> [Exercise] Write out every line exactly, from the first line of the records below through the line that contains "Task: Click the video".

> [Supplied data]
:::

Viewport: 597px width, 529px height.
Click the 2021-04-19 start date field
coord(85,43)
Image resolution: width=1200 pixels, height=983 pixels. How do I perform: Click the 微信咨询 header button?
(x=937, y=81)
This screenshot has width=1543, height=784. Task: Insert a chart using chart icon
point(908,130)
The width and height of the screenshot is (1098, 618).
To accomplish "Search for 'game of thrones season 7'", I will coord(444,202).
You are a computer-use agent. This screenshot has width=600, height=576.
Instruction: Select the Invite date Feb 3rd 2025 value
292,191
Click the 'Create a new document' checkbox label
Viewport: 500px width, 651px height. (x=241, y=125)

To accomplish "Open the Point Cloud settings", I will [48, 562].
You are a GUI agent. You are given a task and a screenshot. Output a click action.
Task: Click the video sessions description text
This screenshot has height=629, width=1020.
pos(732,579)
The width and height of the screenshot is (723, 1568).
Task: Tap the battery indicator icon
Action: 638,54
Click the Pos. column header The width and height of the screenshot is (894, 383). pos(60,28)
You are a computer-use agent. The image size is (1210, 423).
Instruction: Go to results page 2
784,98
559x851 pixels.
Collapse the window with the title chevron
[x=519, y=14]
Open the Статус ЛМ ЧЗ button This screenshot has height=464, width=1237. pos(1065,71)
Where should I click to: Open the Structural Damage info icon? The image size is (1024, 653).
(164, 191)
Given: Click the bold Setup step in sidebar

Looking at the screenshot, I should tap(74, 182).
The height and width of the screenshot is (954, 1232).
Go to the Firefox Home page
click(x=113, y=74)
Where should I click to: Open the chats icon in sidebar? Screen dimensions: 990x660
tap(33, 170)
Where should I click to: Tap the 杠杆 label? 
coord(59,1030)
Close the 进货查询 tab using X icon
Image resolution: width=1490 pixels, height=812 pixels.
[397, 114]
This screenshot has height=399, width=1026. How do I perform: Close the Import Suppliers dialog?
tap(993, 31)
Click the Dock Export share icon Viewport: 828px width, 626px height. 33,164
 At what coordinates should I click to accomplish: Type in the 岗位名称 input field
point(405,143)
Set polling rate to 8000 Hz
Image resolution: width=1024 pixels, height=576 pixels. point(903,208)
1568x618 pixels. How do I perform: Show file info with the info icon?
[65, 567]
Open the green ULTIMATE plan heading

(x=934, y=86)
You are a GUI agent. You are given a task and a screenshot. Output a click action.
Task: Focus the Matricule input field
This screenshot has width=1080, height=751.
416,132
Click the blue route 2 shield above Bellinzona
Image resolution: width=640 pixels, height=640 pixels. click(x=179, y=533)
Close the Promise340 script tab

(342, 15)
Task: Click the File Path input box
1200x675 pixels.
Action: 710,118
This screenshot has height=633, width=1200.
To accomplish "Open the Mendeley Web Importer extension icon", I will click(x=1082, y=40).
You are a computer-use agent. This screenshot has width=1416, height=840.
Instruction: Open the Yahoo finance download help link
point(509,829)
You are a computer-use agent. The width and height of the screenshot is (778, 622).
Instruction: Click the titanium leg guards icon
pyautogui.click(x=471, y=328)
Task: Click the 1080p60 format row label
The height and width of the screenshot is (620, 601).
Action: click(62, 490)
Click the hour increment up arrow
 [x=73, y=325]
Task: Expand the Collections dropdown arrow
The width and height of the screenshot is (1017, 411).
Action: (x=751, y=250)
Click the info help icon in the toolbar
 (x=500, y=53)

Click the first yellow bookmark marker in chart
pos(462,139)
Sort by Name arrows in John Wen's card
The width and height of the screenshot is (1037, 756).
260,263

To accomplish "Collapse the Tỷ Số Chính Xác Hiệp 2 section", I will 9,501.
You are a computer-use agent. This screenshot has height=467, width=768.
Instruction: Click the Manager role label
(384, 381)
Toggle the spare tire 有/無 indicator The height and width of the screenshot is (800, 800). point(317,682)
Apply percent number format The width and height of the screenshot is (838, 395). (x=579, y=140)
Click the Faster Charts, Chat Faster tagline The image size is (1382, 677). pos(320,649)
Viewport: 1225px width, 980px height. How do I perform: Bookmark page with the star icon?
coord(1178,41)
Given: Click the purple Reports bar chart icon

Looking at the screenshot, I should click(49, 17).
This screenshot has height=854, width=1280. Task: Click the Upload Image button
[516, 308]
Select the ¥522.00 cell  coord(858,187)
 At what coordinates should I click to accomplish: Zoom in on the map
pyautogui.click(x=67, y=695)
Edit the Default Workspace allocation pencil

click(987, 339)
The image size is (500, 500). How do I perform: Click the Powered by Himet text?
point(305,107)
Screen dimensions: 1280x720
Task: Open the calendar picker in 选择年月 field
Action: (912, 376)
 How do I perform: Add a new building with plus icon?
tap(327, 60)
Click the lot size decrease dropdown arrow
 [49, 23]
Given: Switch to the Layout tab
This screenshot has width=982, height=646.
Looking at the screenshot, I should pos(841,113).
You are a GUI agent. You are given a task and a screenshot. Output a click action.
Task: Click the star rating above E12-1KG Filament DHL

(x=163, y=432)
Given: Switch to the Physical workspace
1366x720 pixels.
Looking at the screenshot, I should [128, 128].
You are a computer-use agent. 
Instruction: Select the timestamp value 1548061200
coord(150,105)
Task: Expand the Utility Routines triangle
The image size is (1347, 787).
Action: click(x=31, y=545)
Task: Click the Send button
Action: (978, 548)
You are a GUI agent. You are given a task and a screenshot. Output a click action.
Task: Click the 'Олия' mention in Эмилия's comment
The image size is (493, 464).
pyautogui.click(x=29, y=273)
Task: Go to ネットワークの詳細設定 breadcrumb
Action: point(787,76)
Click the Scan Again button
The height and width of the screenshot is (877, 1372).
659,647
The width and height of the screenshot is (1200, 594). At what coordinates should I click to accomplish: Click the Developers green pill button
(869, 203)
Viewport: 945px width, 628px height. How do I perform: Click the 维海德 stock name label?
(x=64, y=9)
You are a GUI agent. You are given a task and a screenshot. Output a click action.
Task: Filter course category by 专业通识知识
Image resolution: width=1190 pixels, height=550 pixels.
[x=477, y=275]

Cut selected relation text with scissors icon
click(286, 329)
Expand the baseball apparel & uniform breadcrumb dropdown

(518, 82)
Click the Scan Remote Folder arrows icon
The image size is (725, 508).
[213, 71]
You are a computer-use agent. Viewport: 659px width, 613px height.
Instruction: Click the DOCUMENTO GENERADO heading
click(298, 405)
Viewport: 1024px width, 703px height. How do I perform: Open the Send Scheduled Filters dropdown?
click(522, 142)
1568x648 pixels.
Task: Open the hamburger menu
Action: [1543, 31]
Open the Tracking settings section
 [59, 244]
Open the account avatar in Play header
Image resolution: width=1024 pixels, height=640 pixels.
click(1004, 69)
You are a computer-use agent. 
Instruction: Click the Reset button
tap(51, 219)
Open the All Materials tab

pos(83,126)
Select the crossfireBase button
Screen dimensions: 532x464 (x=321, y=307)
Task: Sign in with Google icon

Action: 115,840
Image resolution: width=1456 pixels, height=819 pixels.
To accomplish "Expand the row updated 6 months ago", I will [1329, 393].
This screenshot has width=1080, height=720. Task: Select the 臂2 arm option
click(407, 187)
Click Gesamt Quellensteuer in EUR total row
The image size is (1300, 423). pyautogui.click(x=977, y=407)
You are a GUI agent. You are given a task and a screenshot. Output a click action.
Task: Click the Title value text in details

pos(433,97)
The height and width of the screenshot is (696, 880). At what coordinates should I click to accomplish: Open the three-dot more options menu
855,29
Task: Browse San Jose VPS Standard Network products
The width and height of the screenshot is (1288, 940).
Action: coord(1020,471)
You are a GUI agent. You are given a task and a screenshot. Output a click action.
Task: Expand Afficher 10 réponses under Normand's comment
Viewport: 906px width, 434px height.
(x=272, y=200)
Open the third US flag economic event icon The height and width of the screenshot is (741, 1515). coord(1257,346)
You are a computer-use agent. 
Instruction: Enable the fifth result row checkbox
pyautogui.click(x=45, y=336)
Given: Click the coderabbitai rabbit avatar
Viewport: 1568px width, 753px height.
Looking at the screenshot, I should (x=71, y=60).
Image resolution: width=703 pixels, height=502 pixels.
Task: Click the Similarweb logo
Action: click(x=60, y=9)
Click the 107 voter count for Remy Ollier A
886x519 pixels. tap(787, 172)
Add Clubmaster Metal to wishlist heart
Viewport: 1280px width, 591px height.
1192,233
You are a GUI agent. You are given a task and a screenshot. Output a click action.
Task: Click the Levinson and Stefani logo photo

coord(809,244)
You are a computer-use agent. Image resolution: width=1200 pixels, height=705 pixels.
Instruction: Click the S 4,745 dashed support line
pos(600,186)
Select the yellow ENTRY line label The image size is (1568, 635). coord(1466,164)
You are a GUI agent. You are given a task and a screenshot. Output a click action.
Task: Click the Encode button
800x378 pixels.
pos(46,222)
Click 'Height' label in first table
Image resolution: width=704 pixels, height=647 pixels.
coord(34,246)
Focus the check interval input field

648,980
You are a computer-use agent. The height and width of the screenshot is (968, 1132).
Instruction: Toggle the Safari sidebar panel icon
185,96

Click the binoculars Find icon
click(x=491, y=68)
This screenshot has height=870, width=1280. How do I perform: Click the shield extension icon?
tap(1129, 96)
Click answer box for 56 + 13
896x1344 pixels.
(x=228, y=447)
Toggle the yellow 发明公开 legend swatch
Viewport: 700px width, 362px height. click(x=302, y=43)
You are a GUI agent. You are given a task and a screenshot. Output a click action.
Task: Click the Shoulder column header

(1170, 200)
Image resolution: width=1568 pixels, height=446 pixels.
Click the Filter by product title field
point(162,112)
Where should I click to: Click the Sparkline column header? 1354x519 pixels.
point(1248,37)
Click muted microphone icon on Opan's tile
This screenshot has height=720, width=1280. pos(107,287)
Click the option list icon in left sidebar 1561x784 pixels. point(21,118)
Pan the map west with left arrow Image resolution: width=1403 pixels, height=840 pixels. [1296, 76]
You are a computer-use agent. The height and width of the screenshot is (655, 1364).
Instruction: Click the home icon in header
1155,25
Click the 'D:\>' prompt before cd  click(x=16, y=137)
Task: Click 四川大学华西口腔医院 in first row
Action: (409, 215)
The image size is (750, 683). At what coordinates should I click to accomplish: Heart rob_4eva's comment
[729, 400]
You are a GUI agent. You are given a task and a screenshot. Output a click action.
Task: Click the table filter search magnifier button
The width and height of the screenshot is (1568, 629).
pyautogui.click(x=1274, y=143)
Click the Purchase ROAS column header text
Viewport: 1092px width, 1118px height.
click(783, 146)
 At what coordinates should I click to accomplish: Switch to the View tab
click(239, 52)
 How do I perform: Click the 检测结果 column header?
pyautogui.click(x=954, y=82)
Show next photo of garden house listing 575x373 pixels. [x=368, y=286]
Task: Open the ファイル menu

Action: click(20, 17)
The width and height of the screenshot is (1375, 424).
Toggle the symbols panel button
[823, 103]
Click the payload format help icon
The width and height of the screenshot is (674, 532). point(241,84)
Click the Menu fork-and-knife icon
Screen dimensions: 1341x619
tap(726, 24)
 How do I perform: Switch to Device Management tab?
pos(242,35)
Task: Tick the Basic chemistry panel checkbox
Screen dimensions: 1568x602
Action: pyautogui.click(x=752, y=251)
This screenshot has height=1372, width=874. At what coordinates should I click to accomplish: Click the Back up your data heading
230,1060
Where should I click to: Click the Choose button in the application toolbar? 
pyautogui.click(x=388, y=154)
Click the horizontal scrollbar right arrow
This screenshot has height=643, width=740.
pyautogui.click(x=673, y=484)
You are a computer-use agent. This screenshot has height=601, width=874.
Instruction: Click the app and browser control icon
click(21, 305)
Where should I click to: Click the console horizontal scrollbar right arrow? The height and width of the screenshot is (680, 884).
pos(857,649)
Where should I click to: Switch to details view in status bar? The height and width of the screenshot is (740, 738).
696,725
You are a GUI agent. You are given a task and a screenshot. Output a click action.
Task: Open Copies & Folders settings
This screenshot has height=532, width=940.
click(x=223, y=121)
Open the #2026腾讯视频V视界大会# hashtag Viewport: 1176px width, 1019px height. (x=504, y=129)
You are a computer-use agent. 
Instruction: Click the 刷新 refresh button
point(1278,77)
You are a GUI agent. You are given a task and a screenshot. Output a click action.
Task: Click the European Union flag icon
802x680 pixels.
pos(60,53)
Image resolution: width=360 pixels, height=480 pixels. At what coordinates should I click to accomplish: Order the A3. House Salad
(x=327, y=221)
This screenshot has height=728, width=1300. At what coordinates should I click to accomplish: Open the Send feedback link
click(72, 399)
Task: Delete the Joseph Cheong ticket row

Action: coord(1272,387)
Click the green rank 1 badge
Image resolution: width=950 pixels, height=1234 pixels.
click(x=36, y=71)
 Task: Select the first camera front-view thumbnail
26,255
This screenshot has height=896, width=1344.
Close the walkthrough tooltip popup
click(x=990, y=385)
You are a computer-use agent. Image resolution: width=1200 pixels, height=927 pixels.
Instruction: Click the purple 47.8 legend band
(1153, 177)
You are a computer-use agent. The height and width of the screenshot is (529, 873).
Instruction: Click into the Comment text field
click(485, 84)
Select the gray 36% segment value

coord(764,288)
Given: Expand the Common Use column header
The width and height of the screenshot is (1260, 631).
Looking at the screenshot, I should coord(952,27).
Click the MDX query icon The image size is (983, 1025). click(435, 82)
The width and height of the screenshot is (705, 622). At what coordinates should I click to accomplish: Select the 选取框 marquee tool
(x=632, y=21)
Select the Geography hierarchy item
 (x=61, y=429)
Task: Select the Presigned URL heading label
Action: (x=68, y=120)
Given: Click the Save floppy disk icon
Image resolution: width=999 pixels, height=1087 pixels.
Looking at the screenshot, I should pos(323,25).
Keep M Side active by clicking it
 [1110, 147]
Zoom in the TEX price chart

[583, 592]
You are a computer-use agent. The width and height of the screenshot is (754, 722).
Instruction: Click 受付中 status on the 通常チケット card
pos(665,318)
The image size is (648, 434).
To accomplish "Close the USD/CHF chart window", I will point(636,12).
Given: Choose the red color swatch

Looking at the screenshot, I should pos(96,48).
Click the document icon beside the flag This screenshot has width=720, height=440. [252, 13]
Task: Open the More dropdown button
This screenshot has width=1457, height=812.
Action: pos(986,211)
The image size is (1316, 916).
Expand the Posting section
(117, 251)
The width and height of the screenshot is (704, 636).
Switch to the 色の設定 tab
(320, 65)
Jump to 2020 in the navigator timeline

:::

> [Answer to this exercise]
Viewport: 597px width, 529px height.
Click the 2021-04-19 start date field
coord(85,43)
Image resolution: width=1200 pixels, height=983 pixels. How do I perform: Click the 微信咨询 header button?
(x=937, y=81)
This screenshot has width=1543, height=784. Task: Insert a chart using chart icon
point(908,130)
The width and height of the screenshot is (1098, 618).
To accomplish "Search for 'game of thrones season 7'", I will coord(444,202).
You are a computer-use agent. This screenshot has width=600, height=576.
Instruction: Select the Invite date Feb 3rd 2025 value
292,191
Click the 'Create a new document' checkbox label
Viewport: 500px width, 651px height. (x=241, y=125)

To accomplish "Open the Point Cloud settings", I will [48, 562].
You are a GUI agent. You are given a task and a screenshot. Output a click action.
Task: Click the video sessions description text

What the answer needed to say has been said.